• **Work instruction**
Copy the listing below line for line, starting at its first line and ending with the line that has "cầu đẹp đề 10 con miền bắc vip (738, 496)" in it. Add nothing.
Segment Open
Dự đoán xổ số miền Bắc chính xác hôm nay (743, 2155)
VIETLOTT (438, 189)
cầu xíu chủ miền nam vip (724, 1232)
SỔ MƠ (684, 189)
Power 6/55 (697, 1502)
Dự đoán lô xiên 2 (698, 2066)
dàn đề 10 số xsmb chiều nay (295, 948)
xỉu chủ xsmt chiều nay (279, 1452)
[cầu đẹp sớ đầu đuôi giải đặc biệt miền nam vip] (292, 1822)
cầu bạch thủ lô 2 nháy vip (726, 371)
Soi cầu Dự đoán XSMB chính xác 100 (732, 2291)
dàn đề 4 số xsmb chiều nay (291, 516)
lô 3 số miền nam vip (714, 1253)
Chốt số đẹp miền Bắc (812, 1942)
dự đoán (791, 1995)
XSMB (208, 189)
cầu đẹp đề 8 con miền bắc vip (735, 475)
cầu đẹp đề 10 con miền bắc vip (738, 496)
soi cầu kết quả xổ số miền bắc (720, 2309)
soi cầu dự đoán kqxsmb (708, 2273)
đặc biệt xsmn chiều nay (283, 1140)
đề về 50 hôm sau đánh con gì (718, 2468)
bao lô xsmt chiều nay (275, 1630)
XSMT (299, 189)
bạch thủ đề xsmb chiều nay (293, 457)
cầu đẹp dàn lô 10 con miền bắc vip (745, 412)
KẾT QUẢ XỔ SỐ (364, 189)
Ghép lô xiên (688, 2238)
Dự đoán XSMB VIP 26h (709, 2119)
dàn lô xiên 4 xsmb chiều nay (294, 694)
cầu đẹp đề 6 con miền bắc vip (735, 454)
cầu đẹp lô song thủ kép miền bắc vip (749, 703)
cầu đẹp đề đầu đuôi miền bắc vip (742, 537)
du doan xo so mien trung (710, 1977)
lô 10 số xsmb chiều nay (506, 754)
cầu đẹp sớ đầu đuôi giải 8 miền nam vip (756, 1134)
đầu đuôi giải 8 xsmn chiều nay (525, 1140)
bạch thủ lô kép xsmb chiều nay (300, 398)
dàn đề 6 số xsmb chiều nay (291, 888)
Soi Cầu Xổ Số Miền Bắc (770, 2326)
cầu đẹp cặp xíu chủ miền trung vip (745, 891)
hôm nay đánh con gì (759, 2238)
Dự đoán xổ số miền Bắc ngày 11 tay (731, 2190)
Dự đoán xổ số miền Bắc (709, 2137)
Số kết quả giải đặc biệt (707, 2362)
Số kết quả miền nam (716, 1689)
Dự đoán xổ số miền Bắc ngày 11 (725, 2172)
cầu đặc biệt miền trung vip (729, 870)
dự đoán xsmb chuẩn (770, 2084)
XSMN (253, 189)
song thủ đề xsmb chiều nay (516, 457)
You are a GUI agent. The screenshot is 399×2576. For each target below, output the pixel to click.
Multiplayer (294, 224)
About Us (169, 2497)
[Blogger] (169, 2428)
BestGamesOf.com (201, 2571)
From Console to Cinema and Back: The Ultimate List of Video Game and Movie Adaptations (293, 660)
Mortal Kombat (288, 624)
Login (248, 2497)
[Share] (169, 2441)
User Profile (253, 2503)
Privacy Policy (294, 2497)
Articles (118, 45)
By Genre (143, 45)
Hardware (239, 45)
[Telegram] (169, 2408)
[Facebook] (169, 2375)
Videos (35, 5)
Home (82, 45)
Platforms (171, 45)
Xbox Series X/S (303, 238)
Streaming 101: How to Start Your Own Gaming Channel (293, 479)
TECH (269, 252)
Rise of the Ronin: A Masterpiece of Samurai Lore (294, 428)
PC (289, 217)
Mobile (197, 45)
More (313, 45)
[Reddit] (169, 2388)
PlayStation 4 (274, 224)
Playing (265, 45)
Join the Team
Segment Closed
• **Answer below**
Dự đoán xổ số miền Bắc chính xác hôm nay (743, 2155)
VIETLOTT (438, 189)
cầu xíu chủ miền nam vip (724, 1232)
SỔ MƠ (684, 189)
Power 6/55 (697, 1502)
Dự đoán lô xiên 2 (698, 2066)
dàn đề 10 số xsmb chiều nay (295, 948)
xỉu chủ xsmt chiều nay (279, 1452)
[cầu đẹp sớ đầu đuôi giải đặc biệt miền nam vip] (292, 1822)
cầu bạch thủ lô 2 nháy vip (726, 371)
Soi cầu Dự đoán XSMB chính xác 100 (732, 2291)
dàn đề 4 số xsmb chiều nay (291, 516)
lô 3 số miền nam vip (714, 1253)
Chốt số đẹp miền Bắc (812, 1942)
dự đoán (791, 1995)
XSMB (208, 189)
cầu đẹp đề 8 con miền bắc vip (735, 475)
cầu đẹp đề 10 con miền bắc vip (738, 496)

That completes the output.